A literatura científica indica que existem vias indiretas de circulação sistêmica por meio das quais o microbioma intestinal modula o eixo cérebro-intestino-microbiota, como as vias endócrinas (cortisol), imunes (citocinas) e neurais, através do sistema nervoso entérico, de nervos espinhais e do nervo vago. Desde que começaram os estudos sobre essa conexão, na década de 1990, evidências crescentes sugerem que a comunidade que habita o trato gastrointestinal é essencial para o desenvolvimento e amadurecimento dos sistemas cerebrais. Estudos recentes mostraram que diversas formas de transtornos neuropsiquiátricos – como depressão, ansiedade e esquizofrenia – podem estar associadas ou moduladas por variações no microbioma e por substratos microbianos. Além disso, esse universo microscópico pode ter um papel importante no aparecimento de transtornos neurodegenerativos e do neurodesenvolvimento, e interferir até mesmo no aprendizado e na memória.

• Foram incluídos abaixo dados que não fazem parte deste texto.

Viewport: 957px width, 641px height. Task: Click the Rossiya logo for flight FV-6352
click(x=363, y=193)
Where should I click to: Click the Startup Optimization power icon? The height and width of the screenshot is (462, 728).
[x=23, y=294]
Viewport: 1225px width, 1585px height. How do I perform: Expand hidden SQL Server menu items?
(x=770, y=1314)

Vários compostos neuroativos são gerados pelas bactérias intestinais, como catecolaminas, norepinefrina, dopamina, histamina, serotonina e ácido gama-aminobutírico (GABA), que podem interagir diretamente com receptores do sistema nervoso entérico. Além disso, alguns microrganismos intestinais são capazes de sintetizar neurotransmissores localmente, e metabólitos microbianos neuroativos podem modular o cérebro e o comportamento humano por meio de diversos mecanismos – que ainda não estão totalmente elucidados. Entre outros desafios, os cientistas querem comprovar se esses metabólitos atuam sobre as células epiteliais impactando a função da barreira intestinal e as células enteroendócrinas para liberar hormônios gastrointestinais, bem como células dendríticas para modular a função imunológica.

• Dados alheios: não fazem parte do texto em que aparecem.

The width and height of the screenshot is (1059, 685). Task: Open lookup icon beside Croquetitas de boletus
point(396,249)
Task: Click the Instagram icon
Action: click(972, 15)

Ao envelhecer, há uma relativa redução da superfície mucosa, diminuição das vilosidades intestinais, alteração do tempo do trânsito intestinal e redução da resistência mecânica da parede colônica. A microbiota de idosos também tem um índice de 0,6 de Firmicutes/Bacteriodetes, muito baixo se comparado ao de um adulto (10,9), o que pode justificar a disbiose típica desta fase da vida. Além de levar a disfunções funcionais importantes, a ação do subproduto das bactérias patogênicas pode produzir metabólitos – hormônios, citocinas – que agem no hipocampo, e algumas hipóteses sugerem que as substâncias tóxicas produzidas por essas bactérias no intestino poderiam atravessar a barreira hematoencefálica e causar alterações no cérebro.

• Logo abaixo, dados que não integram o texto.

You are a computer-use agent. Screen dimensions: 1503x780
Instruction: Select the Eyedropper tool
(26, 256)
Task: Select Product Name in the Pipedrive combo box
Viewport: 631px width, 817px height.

Para o geriatra Vinicius Ribeiro Leduc, pesquisador do Laboratório de Neurociências do Instituto de Psiquiatria do Hospital das Clínicas da Faculdade de Medicina da USP (IPq-FMUSP), a influência da microbiota intestinal nas doenças neuropsiquiátricas está muito clara nos estudos desenvolvidos nos últimos dois anos, e é necessário relacionar o que ocorre nesse ambiente com o envelhecimento e de que maneira essas alterações poderiam colaborar para o surgimento de doenças neurodegenerativas. “Excesso de medicamentos, falta de atividade física e baixa exposição solar, situações que acompanham muitos idosos, também têm influência negativa na microbiota e se retroalimentam pelo eixo intestino-cérebro”, acentua. Enquanto o superestímulo do nervo vago ajuda no controle de depressão e ansiedade, lesões nesse nervo diminuem a proliferação e sobrevivência de neurônios do hipocampo (aprendizado e memória), e aumento de micróglia (células de defesa) nesta região, levando a esses quadros comuns entre idosos.
Síndrome de Down
O grupo de pesquisa do IPq-USP está iniciando um projeto para avaliar a microbiota intestinal de pacientes com síndrome de Down com mais de 20 anos. Uma das características dessa população é o envelhecimento precoce, inclusive neurológico, e os pesquisadores querem entender quem envelhece primeiro: o organismo ou a microbiota. Para isso, pretendem avaliar a evolução da microbiota dos indivíduos ao longo da vida. “Pessoas com síndrome de Down apresentam muita apneia do sono, sonolência diurna, alteração cognitiva, risco elevado para sobrepeso e obesidade, ansiedade e depressão, além de serem sensíveis ao uso de medicamentos psiquiátricos. A partir dos 40 anos, como o organismo já está bem envelhecido, há risco aumentado para doença de Alzheimer precoce”, ressalta o geriatra. Outro braço do projeto analisa a microbiota oral desses pacientes.